Hereditary orotic aciduria occurs due to a defect in uridine 5'-monophosphate (UMP) synthase, a polypeptide containing 2 enzymatic domains (orotate phosphoribosyltransferase and OMP decarboxylase) that catalyze the final conversion of orotic acid to UMP. Impaired conversion of orotic acid to UMP results in the excretion of large amounts of orotic acid in the urine and the clinical features described above. Uridine supplementation can bypass this enzymatic defect and improve symptoms as uridine is converted to UMP via nucleoside kinases.
(Choice A) Ascorbic acid (vitamin C) is required for hydroxylation of proline and lysine residues in collagen synthesis; therefore, it plays an important role in connective tissue maintenance and wound healing.
(Choice B) Folate participates in single carbon transfer reactions, as in the de novo synthesis of purines and thymidine. Folate supplements will improve megaloblastic anemia resulting from folate deficiency but will not improve the anemia in orotic aciduria.
(Choice C) Guanine and adenine are purine bases present in DNA and RNA. Orotic aciduria is a defect in the synthesis of pyrimidine bases, so supplementation with purines would not affect orate synthesis.

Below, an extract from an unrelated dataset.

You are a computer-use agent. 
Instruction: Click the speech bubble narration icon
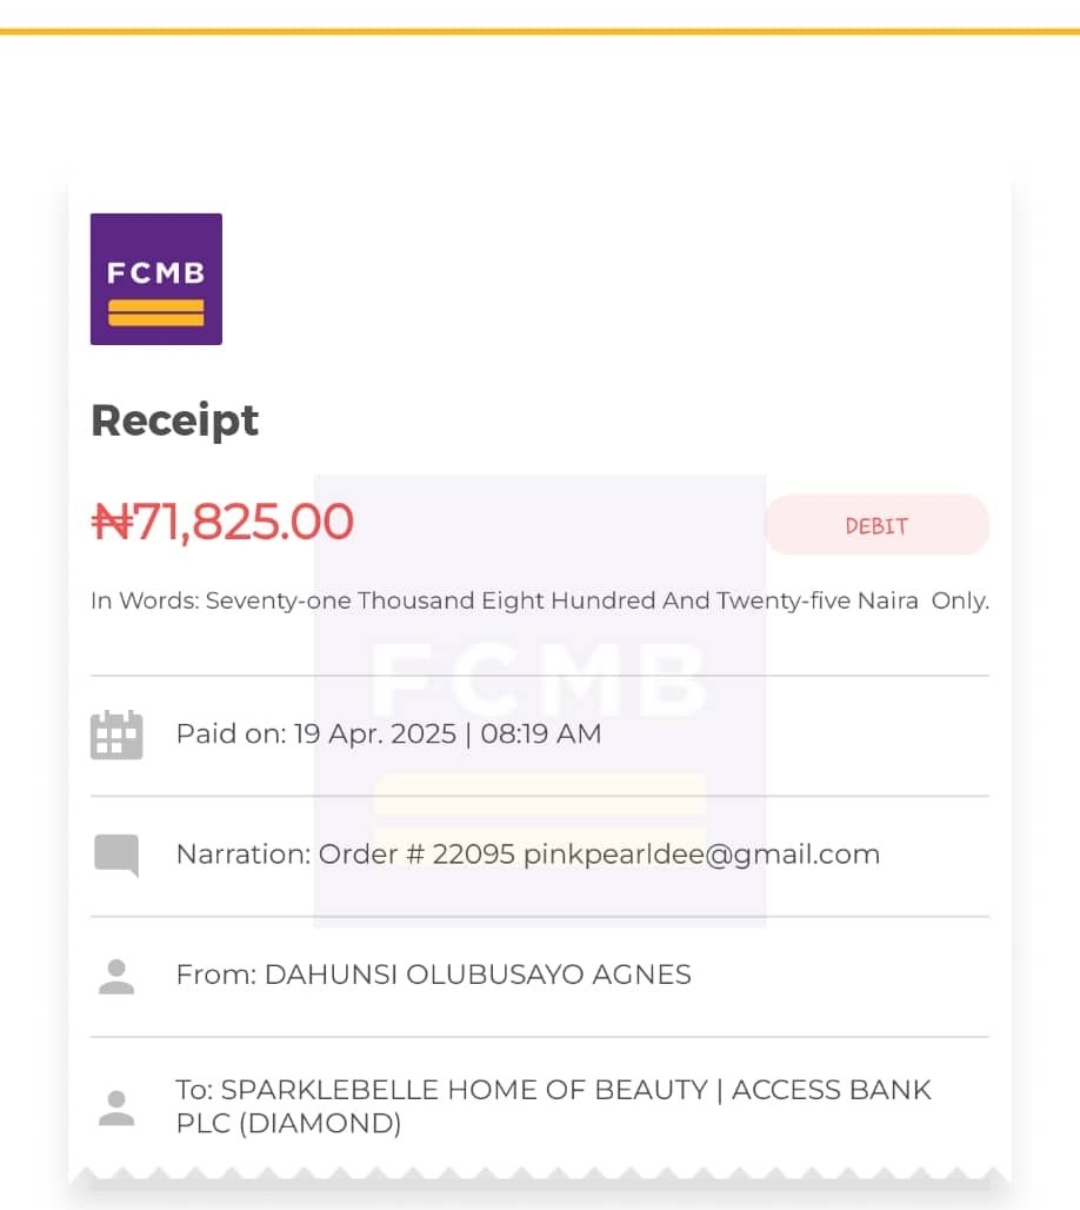pos(117,855)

(Choice D) Iron supplementation improves iron deficiency anemia, classically a microcytic hypochromic anemia.
(Choice E) Pyridoxine (vitamin B6) supplementation is indicated during treatment with isoniazid. Pyridoxine is a cofactor in transamination, deamination, decarboxylation, and condensation reactions.
Educational objective:
Orotic aciduria is a rare autosomal recessive disorder of de novo pyrimidine synthesis that occurs due to a defect in uridine 5'-monophosphate (UMP) synthase. Children typically present with developmental delay, megaloblastic anemia, and large amounts of urinary orotic acid. Uridine supplementation can improve symptoms as uridine is converted to UMP via nucleoside kinases.